-- begin Extract to read --

Category Archives: Problem Practices

Communication behavior or analysis that is often counter-productive

Federal Workers on the Firing Line

The trumped-up urge to cut the size of the federal workforce started as a whim that has been grotesquely distorted into a faux emergency. 

If there is evidence that the nation has lost its soul, it is found in the somewhat muted response to mass firings of federal employees who work in our behalf. News of instant dismissals is its own awful spectacle of humiliation, made worse by the fact that it comes from  self-satisfied billionaires who seem mostly indifferent to the pain they have created. Images of dismissed workers at USAID are searing. These folks funneled American aid from the American public to some of the poorest of the poor around the world. There is evident depravity in this president’s capacity for dismembering careers and whole government agencies.

The urge to cut the size of the federal workforce –including Veterans Affairs–is yet another whim turned by this administration into a fake emergency. It has gained surprising energy by feeding off of the rancid American habit of sneering at honest wage workers who make our civil society possible. Slow some of the bureaucracies may be. But that is a long way from suggesting that they are unnecessary.  We should have been smarter to keep both a felon and a reactionary away from the crown jewels of our best agencies.

 “The fundamental weakness of Western civilization is empathy”  –Elon Musk

Our busy lives would not be possible without the millions who work in federal jobs that support the nation’s financial and physical infrastructure. In my own family the Army sort of taught me to swim. I had a grandfather who was a USDA meat inspector, and an uncle who played his part in building the mammoth Roberts Tunnel that carries water 23 miles under the continental divide to cities on the eastern side of the Rockies. He was especially proud of the huge working models of western dams at the Bureau of Reclamation’s labs at Denver’s Federal Center. We westerners were well aware that life itself was not sustainable without the many high desert water and power projects managed by the federal government.

Public employees work to sustain the nation’s fragile forests, national parks and vast tracts of land, often with backhanded asides about “lazy” federal workers. In the nation’s twisted values, we are supposed to honor the darlings of the American economy that flood us with useless things that they have imported from China. Many are kept watered and overfed in order to keep investors happy with our top-heavy consumer economy. By comparison, public employees should have our respect for laboring to do essential things like help keep the lights on.

-- end Extract to read --
-- begin Listed entries --

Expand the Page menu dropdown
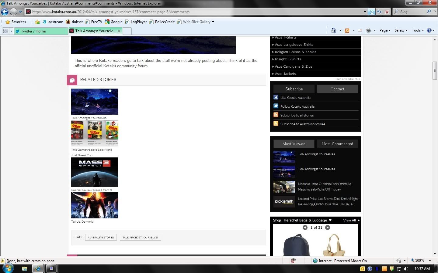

-- end Listed entries --
-- begin Listed entries --

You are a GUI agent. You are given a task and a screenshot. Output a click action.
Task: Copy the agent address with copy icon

-- end Listed entries --

> Tasks and exercises:
a - Answer these questions about the post on federal workers:
(i) At which agency did the dismissed workers whose images are called searing work?
(ii) What job did the writer's grandfather hold?
(iii) How many miles does the Roberts Tunnel carry water under the continental divide?
b - Extend the post on federal workers by writing what comes after its final paragraph.
The records are separate material and have nothing to do with the text.

> Answers below:
a -
(i) USAID
(ii) He was a USDA meat inspector.
(iii) 23 miles

b -
When we step into an airplane to start a trip we rightly assume that the FAA has assured that we will safely step off at the other end, no worse for the experience. Similarly, we expect to be able to travel at freeway speeds because we benefit from carefully engineered highways. Like all cars, Musk’s overpriced Teslas require federally funded Geotech engineers that give cars their value. We also expect federal inspectors to notice unsafe bridges, accurately determine the airworthiness of airplanes and their pilots, and to coordinate electronic superhighways that are licensed to accommodate wireless messaging.

If you live long enough, you probably will owe your life to the U.S. National Transportation Safety Board, which investigates every major transportation accident, vowing that a known cause will only happen once. The learning curve of this federal board has helped to make flying safer than walking.

A federal worker has probably helped you get federally-backed insurance, or worked to insure your health through their research at the National Institutes of Health. We depend on others at NOAA, the Food and Drug Administration, and the many other federal agencies that have extended our lives. These folks do their work without seeking the spotlight: They usually don’t strut around in suits and ridiculous trucker’s hats to pretend they are from working world.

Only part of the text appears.